Dataset records START

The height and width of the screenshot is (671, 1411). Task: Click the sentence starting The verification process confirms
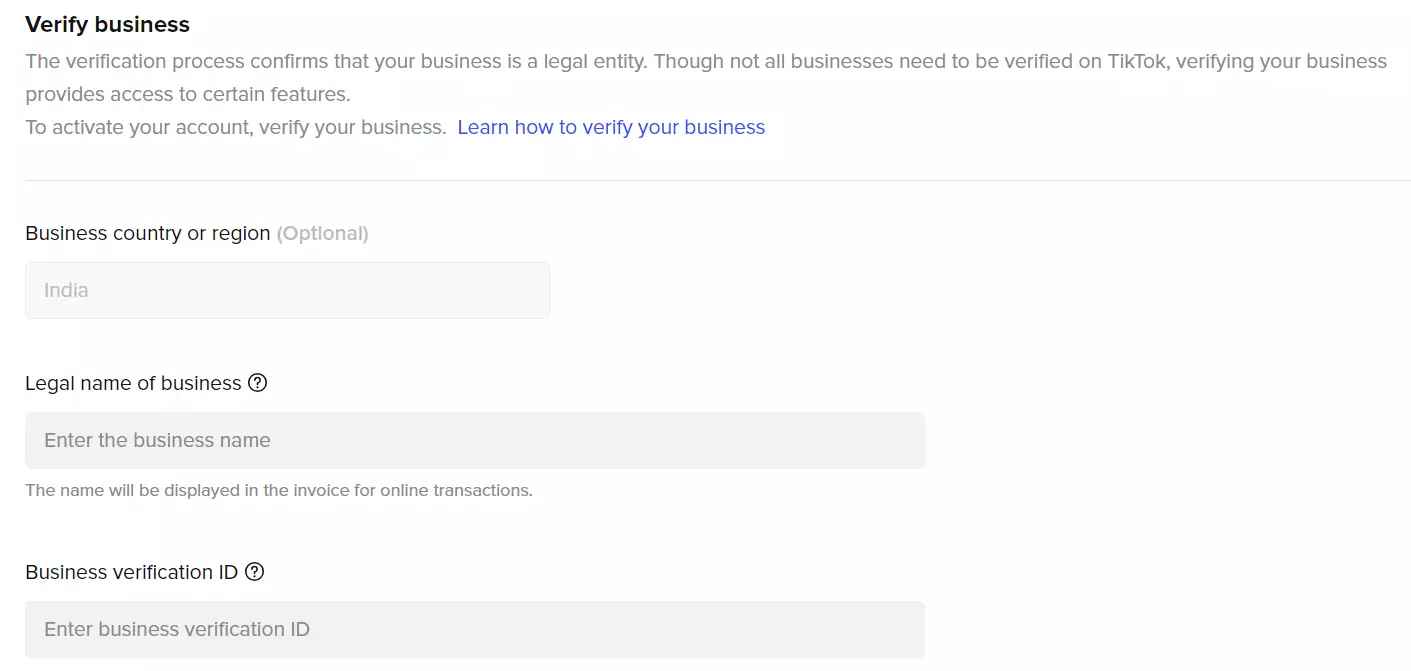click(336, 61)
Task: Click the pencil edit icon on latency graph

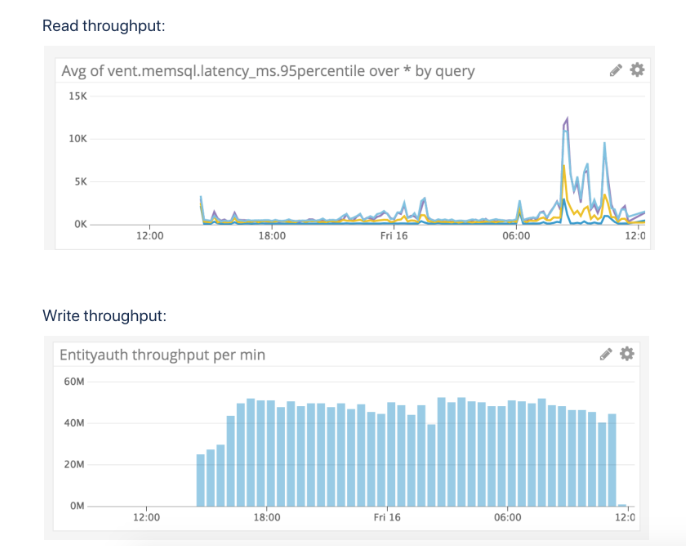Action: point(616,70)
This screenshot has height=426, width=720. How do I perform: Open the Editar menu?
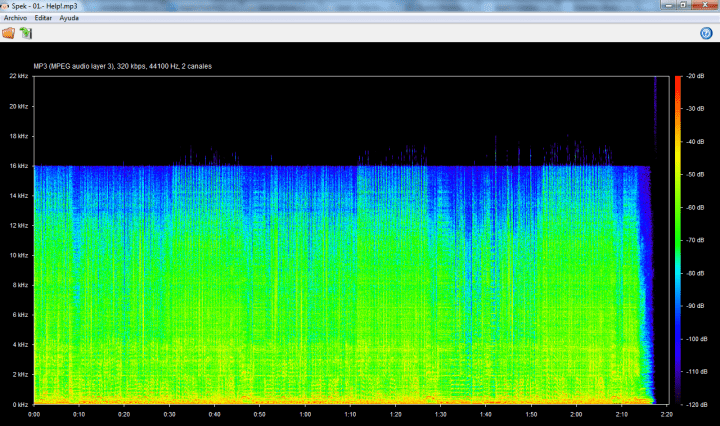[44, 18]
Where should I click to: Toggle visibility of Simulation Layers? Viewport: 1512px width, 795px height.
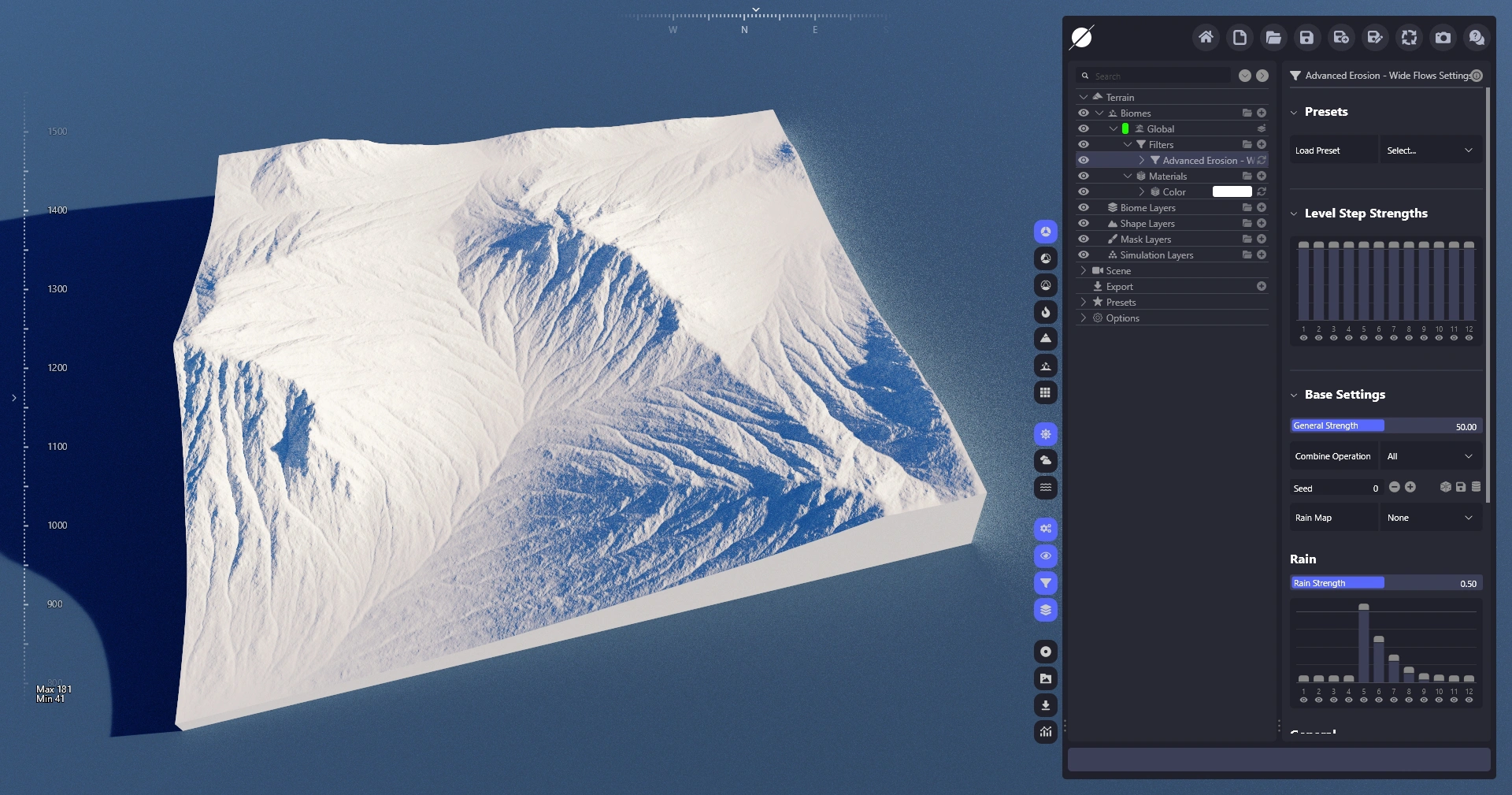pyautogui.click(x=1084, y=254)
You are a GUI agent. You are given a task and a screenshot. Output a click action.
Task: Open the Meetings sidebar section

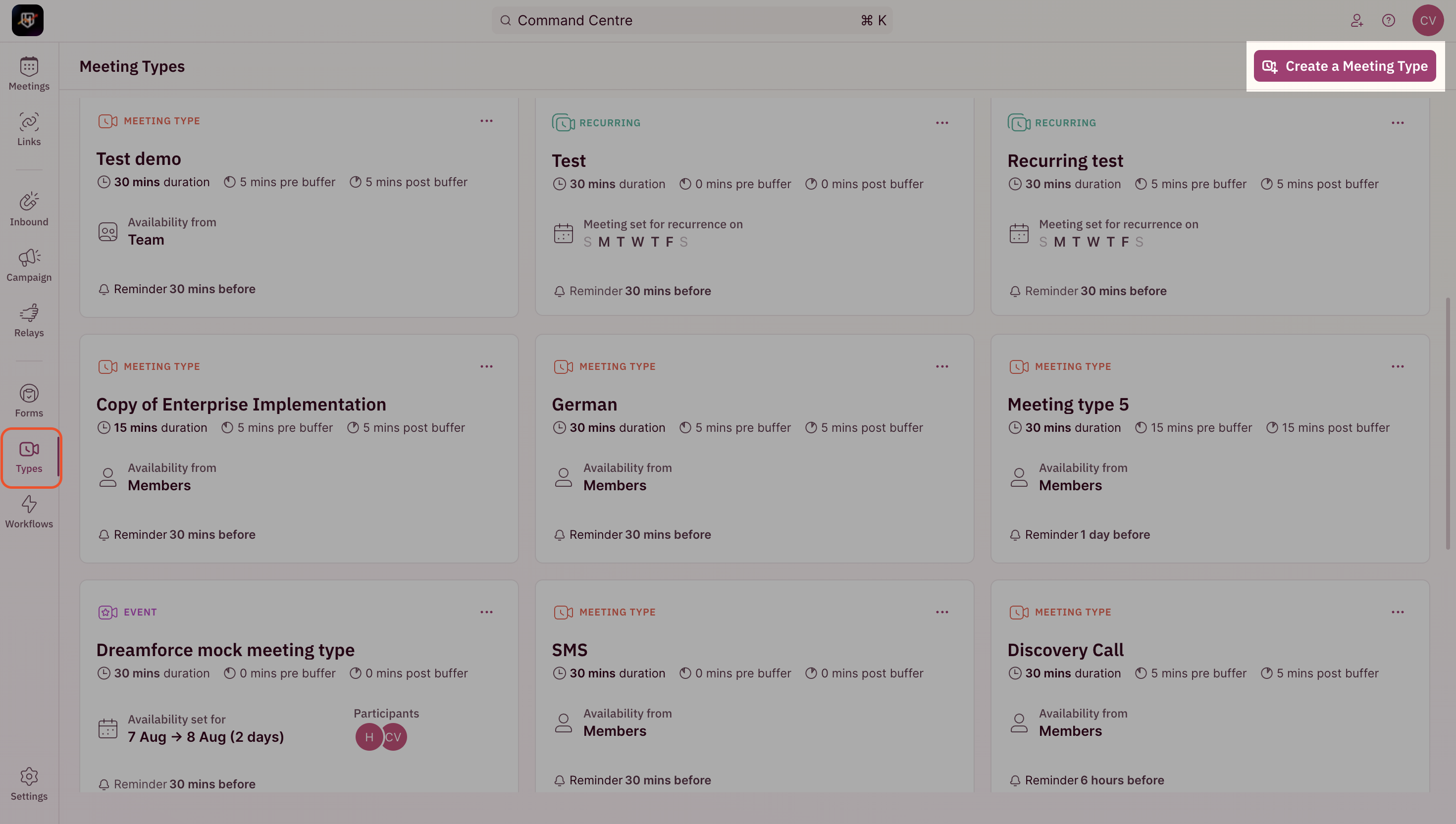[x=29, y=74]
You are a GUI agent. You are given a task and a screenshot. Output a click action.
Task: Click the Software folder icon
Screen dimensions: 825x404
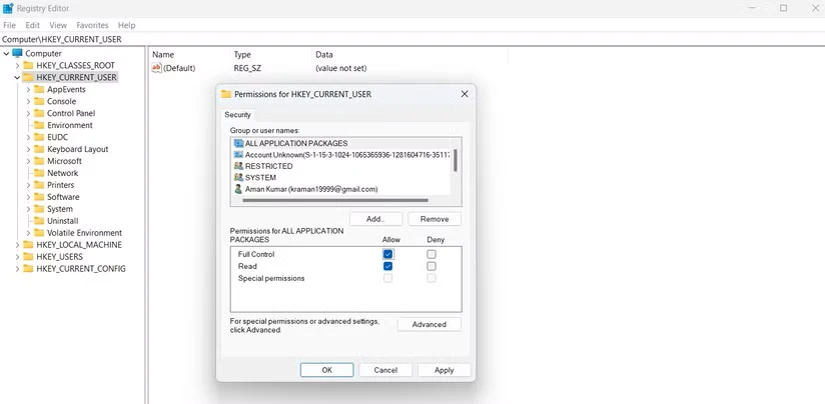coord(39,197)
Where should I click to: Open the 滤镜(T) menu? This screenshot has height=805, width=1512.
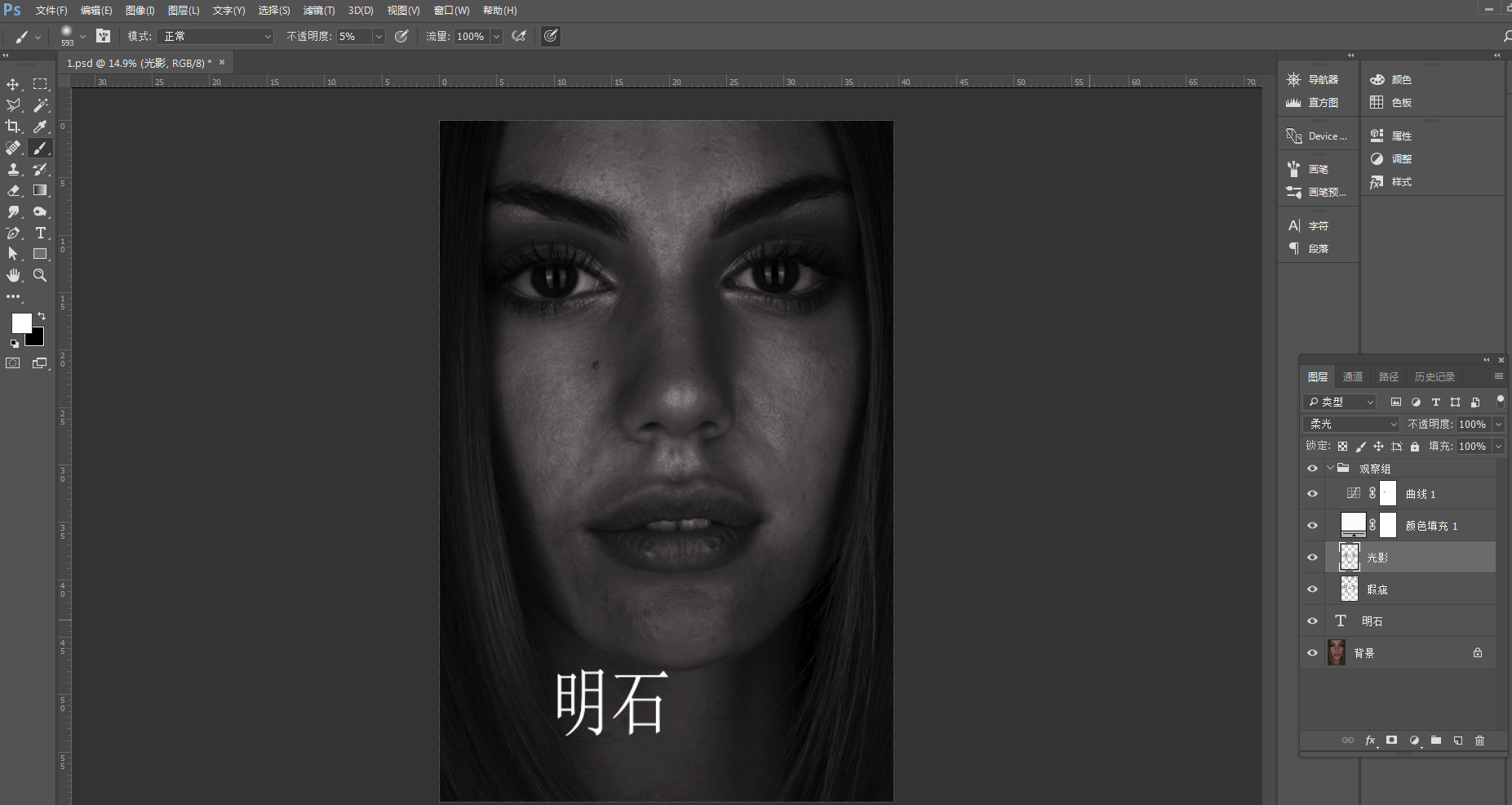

Dataset records END

» Work instruction
Omit the pictures, then give all the lines above again exactly.

» Written reply
The height and width of the screenshot is (671, 1411). Task: Click the sentence starting The verification process confirms
click(336, 61)
Task: Click the pencil edit icon on latency graph

Action: point(616,70)
This screenshot has height=426, width=720. How do I perform: Open the Editar menu?
[44, 18]
Where should I click to: Toggle visibility of Simulation Layers? Viewport: 1512px width, 795px height.
pyautogui.click(x=1084, y=254)
You are a GUI agent. You are given a task and a screenshot. Output a click action.
Task: Open the Meetings sidebar section

[x=29, y=74]
You are a GUI agent. You are given a task and a screenshot. Output a click action.
Task: Click the Software folder icon
Screen dimensions: 825x404
coord(39,197)
Where should I click to: Open the 滤镜(T) menu? This screenshot has height=805, width=1512.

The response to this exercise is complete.